作業指示: 「This screenshot has height=569, width=754.」を含む行から始めて「Select the BANK」を含む行で終わるまでの各行を、両端の行も含めてそのまま出力してください。

[テキストと要素指示の記録]
>>>

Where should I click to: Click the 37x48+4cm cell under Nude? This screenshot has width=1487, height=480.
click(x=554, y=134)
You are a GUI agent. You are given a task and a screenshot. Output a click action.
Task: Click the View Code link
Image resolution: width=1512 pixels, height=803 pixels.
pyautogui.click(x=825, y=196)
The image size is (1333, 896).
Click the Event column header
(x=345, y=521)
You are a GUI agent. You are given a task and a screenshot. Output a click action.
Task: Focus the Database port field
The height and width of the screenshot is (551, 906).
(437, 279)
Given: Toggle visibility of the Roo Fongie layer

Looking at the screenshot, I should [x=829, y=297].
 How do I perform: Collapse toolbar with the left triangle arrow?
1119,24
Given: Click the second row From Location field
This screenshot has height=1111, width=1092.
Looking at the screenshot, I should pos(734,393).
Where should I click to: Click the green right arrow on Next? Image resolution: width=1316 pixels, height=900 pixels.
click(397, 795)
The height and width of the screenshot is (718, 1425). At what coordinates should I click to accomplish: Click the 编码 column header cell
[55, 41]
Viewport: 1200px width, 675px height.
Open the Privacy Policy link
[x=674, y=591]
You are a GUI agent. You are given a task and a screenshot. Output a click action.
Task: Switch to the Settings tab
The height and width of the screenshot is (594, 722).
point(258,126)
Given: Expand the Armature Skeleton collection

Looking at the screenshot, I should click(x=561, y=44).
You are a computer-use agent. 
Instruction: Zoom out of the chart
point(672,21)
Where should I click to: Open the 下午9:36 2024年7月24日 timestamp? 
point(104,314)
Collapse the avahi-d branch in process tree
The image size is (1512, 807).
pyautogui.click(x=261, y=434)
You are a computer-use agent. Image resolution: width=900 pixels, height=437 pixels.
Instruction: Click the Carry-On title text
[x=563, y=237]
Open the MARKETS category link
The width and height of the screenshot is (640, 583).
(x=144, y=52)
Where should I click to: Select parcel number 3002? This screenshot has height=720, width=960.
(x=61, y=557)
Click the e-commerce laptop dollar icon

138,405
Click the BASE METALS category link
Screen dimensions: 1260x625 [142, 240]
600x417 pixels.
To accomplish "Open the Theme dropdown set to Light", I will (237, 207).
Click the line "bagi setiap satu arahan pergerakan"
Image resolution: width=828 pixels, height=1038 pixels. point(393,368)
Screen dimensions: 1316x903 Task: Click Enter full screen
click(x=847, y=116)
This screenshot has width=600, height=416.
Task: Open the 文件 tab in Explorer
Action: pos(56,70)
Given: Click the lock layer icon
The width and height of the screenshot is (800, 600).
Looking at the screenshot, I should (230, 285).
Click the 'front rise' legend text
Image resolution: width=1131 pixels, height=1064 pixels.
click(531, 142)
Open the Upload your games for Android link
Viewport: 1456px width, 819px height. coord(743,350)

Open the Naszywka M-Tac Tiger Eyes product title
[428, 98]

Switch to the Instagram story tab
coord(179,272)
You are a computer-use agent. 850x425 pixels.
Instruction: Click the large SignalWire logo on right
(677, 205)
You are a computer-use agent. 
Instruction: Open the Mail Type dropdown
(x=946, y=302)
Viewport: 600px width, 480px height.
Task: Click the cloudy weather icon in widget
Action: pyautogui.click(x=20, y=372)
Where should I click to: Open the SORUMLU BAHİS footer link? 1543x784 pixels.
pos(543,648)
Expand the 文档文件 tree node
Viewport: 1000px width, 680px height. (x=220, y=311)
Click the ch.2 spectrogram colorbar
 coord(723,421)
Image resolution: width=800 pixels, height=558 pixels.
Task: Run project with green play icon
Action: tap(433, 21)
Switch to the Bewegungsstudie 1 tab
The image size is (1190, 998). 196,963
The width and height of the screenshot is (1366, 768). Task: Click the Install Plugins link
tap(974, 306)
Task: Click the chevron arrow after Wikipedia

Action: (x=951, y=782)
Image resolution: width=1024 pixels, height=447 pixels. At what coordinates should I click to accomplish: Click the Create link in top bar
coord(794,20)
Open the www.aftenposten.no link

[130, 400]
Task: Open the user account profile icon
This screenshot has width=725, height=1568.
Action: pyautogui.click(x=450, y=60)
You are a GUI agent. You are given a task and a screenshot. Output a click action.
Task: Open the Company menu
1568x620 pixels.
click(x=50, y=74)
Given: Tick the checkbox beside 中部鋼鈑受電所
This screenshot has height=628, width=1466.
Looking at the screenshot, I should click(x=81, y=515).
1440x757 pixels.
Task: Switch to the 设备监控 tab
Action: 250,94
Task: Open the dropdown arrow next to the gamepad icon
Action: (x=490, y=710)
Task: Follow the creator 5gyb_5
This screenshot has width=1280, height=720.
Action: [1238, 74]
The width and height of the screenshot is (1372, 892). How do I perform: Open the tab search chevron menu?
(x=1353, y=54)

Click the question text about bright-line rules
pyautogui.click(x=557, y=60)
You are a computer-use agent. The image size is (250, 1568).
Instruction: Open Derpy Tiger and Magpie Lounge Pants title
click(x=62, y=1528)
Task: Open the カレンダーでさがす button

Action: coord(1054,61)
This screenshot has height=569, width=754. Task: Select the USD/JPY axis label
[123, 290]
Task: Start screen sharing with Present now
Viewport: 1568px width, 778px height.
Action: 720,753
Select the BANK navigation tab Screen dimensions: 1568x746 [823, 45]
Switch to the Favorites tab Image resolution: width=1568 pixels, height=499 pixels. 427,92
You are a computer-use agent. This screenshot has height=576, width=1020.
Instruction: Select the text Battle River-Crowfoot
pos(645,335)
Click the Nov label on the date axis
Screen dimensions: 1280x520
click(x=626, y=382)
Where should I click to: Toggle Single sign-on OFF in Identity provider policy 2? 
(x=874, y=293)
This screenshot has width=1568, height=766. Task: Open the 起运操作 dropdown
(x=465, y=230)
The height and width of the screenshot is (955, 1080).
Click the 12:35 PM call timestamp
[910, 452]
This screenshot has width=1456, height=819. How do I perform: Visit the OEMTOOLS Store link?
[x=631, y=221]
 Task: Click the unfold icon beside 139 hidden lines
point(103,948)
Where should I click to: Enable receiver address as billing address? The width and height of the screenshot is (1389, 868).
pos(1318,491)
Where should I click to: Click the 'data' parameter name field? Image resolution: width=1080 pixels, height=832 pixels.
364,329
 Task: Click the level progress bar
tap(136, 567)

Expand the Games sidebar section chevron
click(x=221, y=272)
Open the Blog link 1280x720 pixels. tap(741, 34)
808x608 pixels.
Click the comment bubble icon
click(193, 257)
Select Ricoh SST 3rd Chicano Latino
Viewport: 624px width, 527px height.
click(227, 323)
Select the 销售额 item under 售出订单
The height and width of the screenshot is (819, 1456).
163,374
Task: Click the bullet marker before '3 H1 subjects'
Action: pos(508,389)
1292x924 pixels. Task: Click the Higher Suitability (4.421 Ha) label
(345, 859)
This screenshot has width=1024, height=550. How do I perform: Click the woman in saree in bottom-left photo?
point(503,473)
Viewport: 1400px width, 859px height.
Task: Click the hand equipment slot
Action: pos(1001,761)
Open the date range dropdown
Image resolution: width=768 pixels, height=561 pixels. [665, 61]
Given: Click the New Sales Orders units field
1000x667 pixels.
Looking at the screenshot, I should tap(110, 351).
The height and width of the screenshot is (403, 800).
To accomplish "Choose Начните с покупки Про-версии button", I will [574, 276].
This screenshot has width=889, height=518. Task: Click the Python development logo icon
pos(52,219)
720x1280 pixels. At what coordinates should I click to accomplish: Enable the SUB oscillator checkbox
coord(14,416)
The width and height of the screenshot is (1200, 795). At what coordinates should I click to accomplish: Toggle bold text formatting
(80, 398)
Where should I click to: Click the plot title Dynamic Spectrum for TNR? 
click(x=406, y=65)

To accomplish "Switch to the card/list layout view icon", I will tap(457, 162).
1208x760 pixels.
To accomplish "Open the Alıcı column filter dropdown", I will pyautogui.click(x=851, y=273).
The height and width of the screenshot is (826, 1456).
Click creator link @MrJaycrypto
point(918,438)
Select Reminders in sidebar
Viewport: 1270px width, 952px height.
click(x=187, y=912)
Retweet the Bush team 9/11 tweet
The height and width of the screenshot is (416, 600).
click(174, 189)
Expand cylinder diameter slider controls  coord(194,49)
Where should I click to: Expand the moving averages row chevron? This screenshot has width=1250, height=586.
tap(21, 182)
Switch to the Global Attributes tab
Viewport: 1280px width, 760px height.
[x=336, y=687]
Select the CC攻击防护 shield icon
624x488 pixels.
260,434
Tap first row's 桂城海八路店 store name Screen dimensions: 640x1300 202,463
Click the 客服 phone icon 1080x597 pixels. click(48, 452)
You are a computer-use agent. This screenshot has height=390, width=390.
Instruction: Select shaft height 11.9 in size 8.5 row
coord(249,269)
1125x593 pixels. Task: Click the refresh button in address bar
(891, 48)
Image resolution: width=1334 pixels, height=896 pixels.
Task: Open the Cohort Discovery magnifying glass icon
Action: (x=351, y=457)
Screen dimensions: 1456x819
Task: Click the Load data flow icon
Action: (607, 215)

<<<

解答:
This screenshot has height=569, width=754. Task: Select the USD/JPY axis label
[123, 290]
Task: Start screen sharing with Present now
Viewport: 1568px width, 778px height.
Action: 720,753
Select the BANK navigation tab Screen dimensions: 1568x746 [823, 45]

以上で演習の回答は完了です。